**Required tasks:**
a) Translate this sentence from the column on the Saskatchewan and Alberta budgets into French: "Built up over many decades, the executive heart of Canada’s oil patch has been, and will remain, Calgary."
b) Decide whether each statement agrees with the column on the Saskatchewan and Alberta budgets, answering yes or no and quoting the words that settle it: (i) The writer plans to debate the two provinces' budgets point by point. (ii) Brad Wall has raised the PST in Saskatchewan. (iii) According to the writer, only Alberta turned in a deficit budget.
c) Continue the column on the Saskatchewan and Alberta budgets from the point where it stops.

**Source passage:**
—————

By Scott Jeffrey
I’ve long since given up expecting politicians to stop treating their game like a blood sport. Anything the opposing faction does is bad, and what should be reasoned critique descends into back-biting, name-calling, and “my budget’s better than yours” rhetoric.
I’m not going to debate the most recent Saskatchewan and Alberta budgets point by point. Others will do that ad nauseam. I will say though, that each party believes that they have done the best they can under the circumstances. Sure, Brad Wall has raised the PST in Saskatchewan, and of course Notley is spending more money than the province has. It’s called a deficit, and both parties have turned in deficit budgets this time around.
What I am going to do is ask why Brad has decided to go public now in trying to lure head offices away from Alberta? He recites his business mantra, and of course Calgary and Alberta must respond in kind.
Brad brings in Saskatchewan boys like Grant Fagerheim of Whitecap Resources to say that an offer like Brad’s to relocate, and be treated extra special, should be taken seriously. He can respond seriously, but does he seriously want us to believe that he’s going to uproot his whole head office, consisting of over 100 people, from Calgary to Saskatoon or Regina? Or maybe Brad thinks the head office would do well in Estevan, Grant’s hometown. As we all know, the internet means we can be anywhere, right? Not exactly.
Every town or city has built-in advantages, including the natural beauty of their respective settings, but Calgary is probably the only place in Canada where you can start a major deal in a Plus 15 on your way to coffee to make another deal. Built up over many decades, the executive heart of Canada’s oil patch has been, and will remain, Calgary.

—————

**Collected data:**
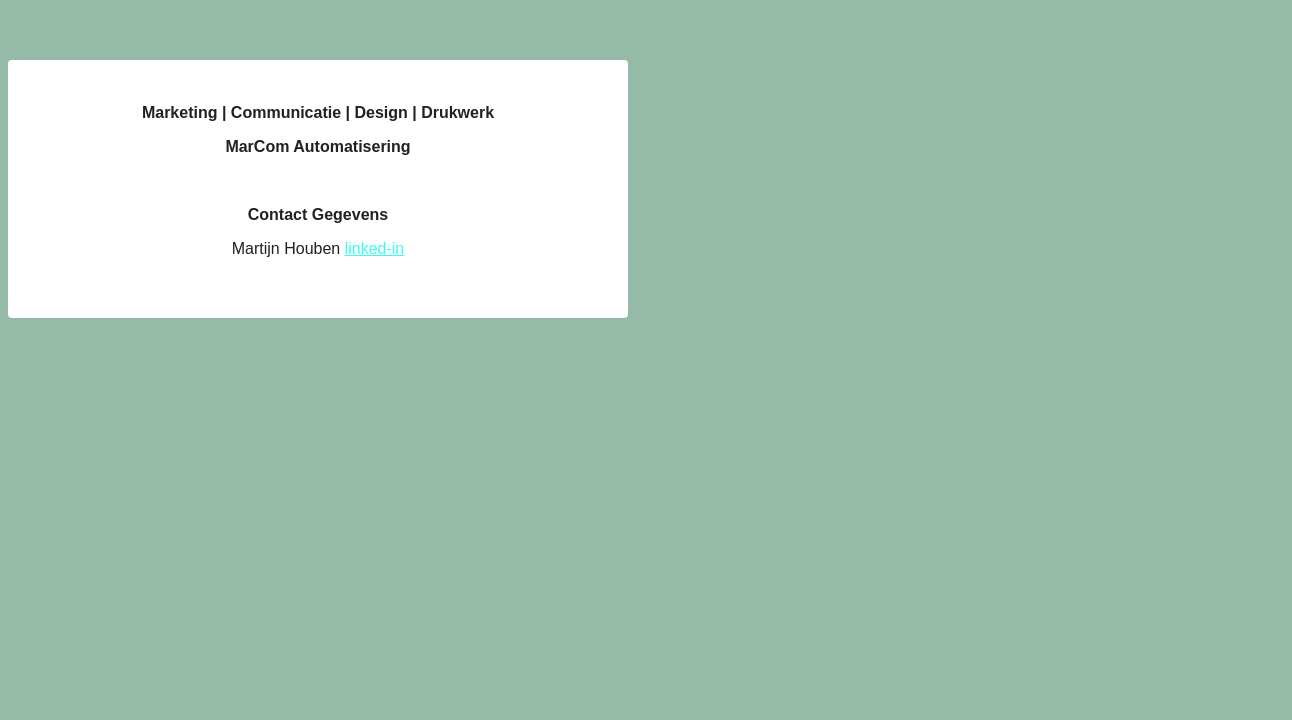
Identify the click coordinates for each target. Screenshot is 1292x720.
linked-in (375, 248)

—————

**Results of the tasks:**
a) Bâti au fil de nombreuses décennies, le cœur décisionnel du secteur pétrolier canadien a été, et restera, Calgary.

b)
(i) No: "I’m not going to debate the most recent Saskatchewan and Alberta budgets point by point."
(ii) Yes: "Sure, Brad Wall has raised the PST in Saskatchewan"
(iii) No: "both parties have turned in deficit budgets this time around."

c)
What will probably always remain a pipe dream is the outlandish idea that provinces with mutual interests and resources should not poach from each other, but look further afield, perhaps even daring to cross international borders.
The fact is, regardless of where a city or a province decides to look for money and talent, it takes an almost unimaginable convergence of interests to make a head office move of any size feasible. Many of you will remember the hand-wringing and the cries of wrong-doing that accompanied the decision of both Esso and TCPL to exit Toronto and move their head offices to Calgary. Two major energy companies were essentially marooned in central Canada, away from both peers and infrastructure. And one of the main reasons for having delayed the decision for so long was the people. For entrenched central Canadians, you don’t move FROM Toronto, you move TO Toronto. Nothing else was even thinkable, but the unthinkable happened, and it made sense. It made business sense!
The petty squabbles of two provincial politicians, or any promises they might make, would not have made a lick of difference to the outcome once the decision was made at the board level. It’s not that a company is above accepting an incentive if it’s offered, but it would not factor in any final decision.
Rather than squabbling over who should have who’s head office, why can’t provincial politicians, like Notley and Wall, sit down and move toward a comprehensive plan on interprovincial cooperation, all aimed at reducing barriers to the free movement of goods between the provinces?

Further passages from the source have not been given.